You two need to be more careful with who you fucking piss off for now on, thought Watson. The cat came out of hiding once the fires had been put to rest, but he was still a bit on edge. The tilt of the ship forced him to stay on his feet in front of the two Starfarers, always pacing with a flicking tail. Whoever comes after your two necks indirectly comes for mine. I bet you don't think about that do you? No, I bet you don't. Always tied up with your own stupid fucking preoccupations...

As Watson meowed to himself, Liz picked up the red canister, wishing it were a silver one, seeping with green, pink, and yellow mist. "Do we know where we are?"

"I assume you mean something more specific than 'Ifeen.'" Jim rose to his feet and stumbled through the cockpit doorway. "Nothing that relies on the main power works right now. We're gonna have to do some tinkering to get it back on. I doubt there's any Berlalarian lightning around to resurrect us this time."

"We've been crashing too often lately..." said Liz, turning her head toward the doorway.

What the fuck gave that away? thought Watson.

"...The ship just dies on us and we're forced to fall. You think it has something to do with the cerulean matter?"

Jim reemerged from the door and leaned on the frame. "They usually just charge the grav-engines. Right now the whole ship is out."

"Yeah, but they can get a bit ornery when they age. Maybe that's affecting everything else. When was the last time we put some new ones in?"

"Won't know that until the power comes back on. The records are in my terminal. But I do know that it's been awhile."

Liz set the canister aside. "We have extras, don't we?"

"Enough to change them both out just once. I suppose it could help."

"Let's start there, then. Hopefully it works. If that doesn't do it, it's your turn to devise some other fixer-upper plan."

Jim made his way down to the lower level while Liz went to the engine room. The blue glow coming from the windows in the engines was weak. That was definitely a sign that the cerulean matter needed to be changed. It wasn't a job that needed to be done often, but whenever it did, Liz hated it. It wasn't a dirty job, it wasn't a boring job. It was simply a you-could-die-if-you-do-this-wrong job. Jim hated it too, but he kept his opinions of it better hidden.

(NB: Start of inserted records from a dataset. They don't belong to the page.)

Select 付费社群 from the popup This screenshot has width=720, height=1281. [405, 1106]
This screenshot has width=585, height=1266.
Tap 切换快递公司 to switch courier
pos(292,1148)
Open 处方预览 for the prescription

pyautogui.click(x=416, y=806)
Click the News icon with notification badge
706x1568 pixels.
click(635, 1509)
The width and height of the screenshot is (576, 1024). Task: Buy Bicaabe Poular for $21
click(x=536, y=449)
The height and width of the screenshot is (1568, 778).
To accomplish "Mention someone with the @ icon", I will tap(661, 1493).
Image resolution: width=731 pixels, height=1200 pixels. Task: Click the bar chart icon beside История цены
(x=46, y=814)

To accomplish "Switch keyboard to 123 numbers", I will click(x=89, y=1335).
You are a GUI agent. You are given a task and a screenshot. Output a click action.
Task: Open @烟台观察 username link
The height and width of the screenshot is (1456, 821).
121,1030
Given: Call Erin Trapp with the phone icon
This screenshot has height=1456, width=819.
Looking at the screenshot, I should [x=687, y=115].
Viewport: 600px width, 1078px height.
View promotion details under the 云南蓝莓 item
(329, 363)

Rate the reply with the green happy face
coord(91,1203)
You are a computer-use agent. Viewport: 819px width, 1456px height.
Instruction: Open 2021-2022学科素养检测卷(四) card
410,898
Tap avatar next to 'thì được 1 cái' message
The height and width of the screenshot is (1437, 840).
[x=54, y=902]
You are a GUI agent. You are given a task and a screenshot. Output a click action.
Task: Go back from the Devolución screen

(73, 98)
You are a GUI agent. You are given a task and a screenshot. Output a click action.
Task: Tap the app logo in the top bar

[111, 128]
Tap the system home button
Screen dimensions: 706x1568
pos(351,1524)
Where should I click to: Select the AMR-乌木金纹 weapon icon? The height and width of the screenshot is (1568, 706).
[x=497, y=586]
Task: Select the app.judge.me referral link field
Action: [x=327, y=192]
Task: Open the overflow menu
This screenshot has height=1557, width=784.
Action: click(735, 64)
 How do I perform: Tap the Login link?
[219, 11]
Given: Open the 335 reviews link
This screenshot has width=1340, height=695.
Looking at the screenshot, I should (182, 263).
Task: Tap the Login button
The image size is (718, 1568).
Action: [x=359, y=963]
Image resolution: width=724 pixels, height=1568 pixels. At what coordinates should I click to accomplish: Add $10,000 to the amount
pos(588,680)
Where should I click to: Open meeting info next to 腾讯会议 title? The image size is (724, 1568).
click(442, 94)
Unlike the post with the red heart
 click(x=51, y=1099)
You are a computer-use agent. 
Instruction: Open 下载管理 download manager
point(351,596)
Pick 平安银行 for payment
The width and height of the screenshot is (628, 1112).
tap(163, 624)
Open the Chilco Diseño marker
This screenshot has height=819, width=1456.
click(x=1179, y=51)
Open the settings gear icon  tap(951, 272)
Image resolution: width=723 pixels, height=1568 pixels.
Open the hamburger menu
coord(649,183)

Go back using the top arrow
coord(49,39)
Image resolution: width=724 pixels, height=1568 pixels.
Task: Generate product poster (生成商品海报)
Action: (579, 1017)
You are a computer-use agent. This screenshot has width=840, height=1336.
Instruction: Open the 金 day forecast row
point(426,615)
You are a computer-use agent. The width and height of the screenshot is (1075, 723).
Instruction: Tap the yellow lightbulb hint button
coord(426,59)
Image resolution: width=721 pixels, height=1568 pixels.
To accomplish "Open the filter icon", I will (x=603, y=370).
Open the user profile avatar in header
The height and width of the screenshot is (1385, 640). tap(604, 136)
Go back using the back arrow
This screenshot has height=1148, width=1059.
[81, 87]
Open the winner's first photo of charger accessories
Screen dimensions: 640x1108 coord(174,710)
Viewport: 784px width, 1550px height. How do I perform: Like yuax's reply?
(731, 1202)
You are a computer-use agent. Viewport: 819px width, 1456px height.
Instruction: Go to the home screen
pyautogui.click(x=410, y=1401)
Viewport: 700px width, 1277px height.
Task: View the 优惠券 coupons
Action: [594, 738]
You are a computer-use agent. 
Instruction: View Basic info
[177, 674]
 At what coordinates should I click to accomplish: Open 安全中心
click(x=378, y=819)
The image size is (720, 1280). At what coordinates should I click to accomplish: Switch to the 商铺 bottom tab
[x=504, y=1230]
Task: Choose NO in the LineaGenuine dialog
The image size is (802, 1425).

Just like the broken door to the conference room, Liz pulled on a small handle in the wall to manually initiate the changing of the matter. A panel popped open. After sliding that away, Liz was met with two large vertical levers. One vented out the left engine, the other vented the right. Liz grabbed ahold of the first and pulled as hard as she could. When the lever finally moved down about three inches, the ship sighed a deep, heavy sigh. The gush of energy could be heard, escaping through a series of outlets until it fled through the top of the hull. Liz held the lever steady, less concerned about opening it further and more concerned about just keeping it open until everything was released. The effort made her arms tremble after about only ten seconds and her face feel hot after about twenty, but by then the deep sigh had fizzled into nothing. When it became absolutely quiet from above, she released the lever. It snapped back into place and Liz set her hands on the second lever, repeating the process.